→ **Task directions**: Convert every line of the records below into a JSON list of strings, one string per line, and leave out blank lines.

→ **Stored records**:

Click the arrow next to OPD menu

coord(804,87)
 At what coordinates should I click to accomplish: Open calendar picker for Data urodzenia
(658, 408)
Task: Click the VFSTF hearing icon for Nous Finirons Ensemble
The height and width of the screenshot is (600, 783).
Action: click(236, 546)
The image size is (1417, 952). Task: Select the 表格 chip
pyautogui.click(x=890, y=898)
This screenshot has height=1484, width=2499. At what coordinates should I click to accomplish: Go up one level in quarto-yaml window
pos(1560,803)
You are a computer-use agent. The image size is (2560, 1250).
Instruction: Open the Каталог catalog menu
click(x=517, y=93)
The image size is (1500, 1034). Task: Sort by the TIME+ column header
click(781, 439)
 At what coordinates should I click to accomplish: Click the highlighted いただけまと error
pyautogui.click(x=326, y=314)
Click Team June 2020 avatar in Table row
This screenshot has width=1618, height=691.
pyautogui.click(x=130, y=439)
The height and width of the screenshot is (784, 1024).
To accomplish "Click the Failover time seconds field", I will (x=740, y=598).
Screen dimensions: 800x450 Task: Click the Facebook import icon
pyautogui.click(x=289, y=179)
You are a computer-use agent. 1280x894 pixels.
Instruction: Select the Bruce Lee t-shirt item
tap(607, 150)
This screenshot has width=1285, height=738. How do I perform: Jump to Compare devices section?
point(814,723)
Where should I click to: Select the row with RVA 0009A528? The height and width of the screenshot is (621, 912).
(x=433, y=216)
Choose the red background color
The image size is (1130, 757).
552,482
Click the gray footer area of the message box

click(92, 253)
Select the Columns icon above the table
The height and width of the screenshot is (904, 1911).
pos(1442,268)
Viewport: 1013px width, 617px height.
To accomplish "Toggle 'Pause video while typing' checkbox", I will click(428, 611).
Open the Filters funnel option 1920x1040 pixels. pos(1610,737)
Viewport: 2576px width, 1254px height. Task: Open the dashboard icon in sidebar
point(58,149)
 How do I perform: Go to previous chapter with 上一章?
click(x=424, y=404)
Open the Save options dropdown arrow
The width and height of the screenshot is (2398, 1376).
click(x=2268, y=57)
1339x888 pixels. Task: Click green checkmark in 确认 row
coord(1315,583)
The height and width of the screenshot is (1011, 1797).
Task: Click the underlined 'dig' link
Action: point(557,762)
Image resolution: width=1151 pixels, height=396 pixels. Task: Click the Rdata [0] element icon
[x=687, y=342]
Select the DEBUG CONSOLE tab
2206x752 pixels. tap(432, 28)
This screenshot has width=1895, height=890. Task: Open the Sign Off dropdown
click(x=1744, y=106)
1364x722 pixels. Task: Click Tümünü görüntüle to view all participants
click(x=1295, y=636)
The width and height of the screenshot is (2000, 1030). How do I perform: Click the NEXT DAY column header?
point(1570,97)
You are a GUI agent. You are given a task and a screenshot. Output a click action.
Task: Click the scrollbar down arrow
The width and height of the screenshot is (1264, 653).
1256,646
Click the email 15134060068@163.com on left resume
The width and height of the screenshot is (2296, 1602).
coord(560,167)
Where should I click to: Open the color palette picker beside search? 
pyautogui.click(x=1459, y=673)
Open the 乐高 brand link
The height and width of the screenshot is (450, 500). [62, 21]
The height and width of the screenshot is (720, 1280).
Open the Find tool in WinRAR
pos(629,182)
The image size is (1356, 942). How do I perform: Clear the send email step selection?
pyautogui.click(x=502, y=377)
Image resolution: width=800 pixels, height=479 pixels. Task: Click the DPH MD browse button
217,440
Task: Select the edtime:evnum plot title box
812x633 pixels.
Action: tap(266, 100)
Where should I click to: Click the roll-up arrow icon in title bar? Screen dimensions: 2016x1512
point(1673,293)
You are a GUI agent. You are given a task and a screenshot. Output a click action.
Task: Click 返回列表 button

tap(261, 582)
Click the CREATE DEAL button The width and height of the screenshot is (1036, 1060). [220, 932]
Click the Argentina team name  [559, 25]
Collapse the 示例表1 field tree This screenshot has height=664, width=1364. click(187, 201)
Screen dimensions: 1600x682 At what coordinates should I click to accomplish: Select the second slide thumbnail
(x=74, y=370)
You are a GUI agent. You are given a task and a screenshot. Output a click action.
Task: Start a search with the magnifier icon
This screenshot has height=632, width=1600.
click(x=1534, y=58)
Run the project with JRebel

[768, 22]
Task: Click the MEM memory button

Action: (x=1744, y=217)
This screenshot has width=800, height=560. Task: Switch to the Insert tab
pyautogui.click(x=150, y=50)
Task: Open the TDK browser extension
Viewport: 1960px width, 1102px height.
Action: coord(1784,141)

→ **Exercise response**:
[
  "Click the arrow next to OPD menu",
  "coord(804,87)",
  " At what coordinates should I click to accomplish: Open calendar picker for Data urodzenia",
  "(658, 408)",
  "Task: Click the VFSTF hearing icon for Nous Finirons Ensemble",
  "The height and width of the screenshot is (600, 783).",
  "Action: click(236, 546)",
  "The image size is (1417, 952). Task: Select the 表格 chip",
  "pyautogui.click(x=890, y=898)",
  "This screenshot has height=1484, width=2499. At what coordinates should I click to accomplish: Go up one level in quarto-yaml window",
  "pos(1560,803)",
  "You are a computer-use agent. The image size is (2560, 1250).",
  "Instruction: Open the Каталог catalog menu",
  "click(x=517, y=93)",
  "The image size is (1500, 1034). Task: Sort by the TIME+ column header",
  "click(781, 439)",
  " At what coordinates should I click to accomplish: Click the highlighted いただけまと error",
  "pyautogui.click(x=326, y=314)",
  "Click Team June 2020 avatar in Table row",
  "This screenshot has width=1618, height=691.",
  "pyautogui.click(x=130, y=439)",
  "The height and width of the screenshot is (784, 1024).",
  "To accomplish \"Click the Failover time seconds field\", I will (x=740, y=598).",
  "Screen dimensions: 800x450 Task: Click the Facebook import icon",
  "pyautogui.click(x=289, y=179)",
  "You are a computer-use agent. 1280x894 pixels.",
  "Instruction: Select the Bruce Lee t-shirt item",
  "tap(607, 150)",
  "This screenshot has width=1285, height=738. How do I perform: Jump to Compare devices section?",
  "point(814,723)",
  "Where should I click to: Select the row with RVA 0009A528? The height and width of the screenshot is (621, 912).",
  "(x=433, y=216)",
  "Choose the red background color",
  "The image size is (1130, 757).",
  "552,482",
  "Click the gray footer area of the message box",
  "click(92, 253)",
  "Select the Columns icon above the table",
  "The height and width of the screenshot is (904, 1911).",
  "pos(1442,268)",
  "Viewport: 1013px width, 617px height.",
  "To accomplish \"Toggle 'Pause video while typing' checkbox\", I will click(428, 611).",
  "Open the Filters funnel option 1920x1040 pixels. pos(1610,737)",
  "Viewport: 2576px width, 1254px height. Task: Open the dashboard icon in sidebar",
  "point(58,149)",
  " How do I perform: Go to previous chapter with 上一章?",
  "click(x=424, y=404)",
  "Open the Save options dropdown arrow",
  "The width and height of the screenshot is (2398, 1376).",
  "click(x=2268, y=57)",
  "1339x888 pixels. Task: Click green checkmark in 确认 row",
  "coord(1315,583)",
  "The height and width of the screenshot is (1011, 1797).",
  "Task: Click the underlined 'dig' link",
  "Action: point(557,762)",
  "Image resolution: width=1151 pixels, height=396 pixels. Task: Click the Rdata [0] element icon",
  "[x=687, y=342]",
  "Select the DEBUG CONSOLE tab",
  "2206x752 pixels. tap(432, 28)",
  "This screenshot has width=1895, height=890. Task: Open the Sign Off dropdown",
  "click(x=1744, y=106)",
  "1364x722 pixels. Task: Click Tümünü görüntüle to view all participants",
  "click(x=1295, y=636)",
  "The width and height of the screenshot is (2000, 1030). How do I perform: Click the NEXT DAY column header?",
  "point(1570,97)",
  "You are a GUI agent. You are given a task and a screenshot. Output a click action.",
  "Task: Click the scrollbar down arrow",
  "The width and height of the screenshot is (1264, 653).",
  "1256,646",
  "Click the email 15134060068@163.com on left resume",
  "The width and height of the screenshot is (2296, 1602).",
  "coord(560,167)",
  "Where should I click to: Open the color palette picker beside search? ",
  "pyautogui.click(x=1459, y=673)",
  "Open the 乐高 brand link",
  "The height and width of the screenshot is (450, 500). [62, 21]",
  "The height and width of the screenshot is (720, 1280).",
  "Open the Find tool in WinRAR",
  "pos(629,182)",
  "The image size is (1356, 942). How do I perform: Clear the send email step selection?",
  "pyautogui.click(x=502, y=377)",
  "Image resolution: width=800 pixels, height=479 pixels. Task: Click the DPH MD browse button",
  "217,440",
  "Task: Select the edtime:evnum plot title box",
  "812x633 pixels.",
  "Action: tap(266, 100)",
  "Where should I click to: Click the roll-up arrow icon in title bar? Screen dimensions: 2016x1512",
  "point(1673,293)",
  "You are a GUI agent. You are given a task and a screenshot. Output a click action.",
  "Task: Click 返回列表 button",
  "tap(261, 582)",
  "Click the CREATE DEAL button The width and height of the screenshot is (1036, 1060). [220, 932]",
  "Click the Argentina team name  [559, 25]",
  "Collapse the 示例表1 field tree This screenshot has height=664, width=1364. click(187, 201)",
  "Screen dimensions: 1600x682 At what coordinates should I click to accomplish: Select the second slide thumbnail",
  "(x=74, y=370)",
  "You are a GUI agent. You are given a task and a screenshot. Output a click action.",
  "Task: Start a search with the magnifier icon",
  "This screenshot has height=632, width=1600.",
  "click(x=1534, y=58)",
  "Run the project with JRebel",
  "[768, 22]",
  "Task: Click the MEM memory button",
  "Action: (x=1744, y=217)",
  "This screenshot has width=800, height=560. Task: Switch to the Insert tab",
  "pyautogui.click(x=150, y=50)",
  "Task: Open the TDK browser extension",
  "Viewport: 1960px width, 1102px height.",
  "Action: coord(1784,141)"
]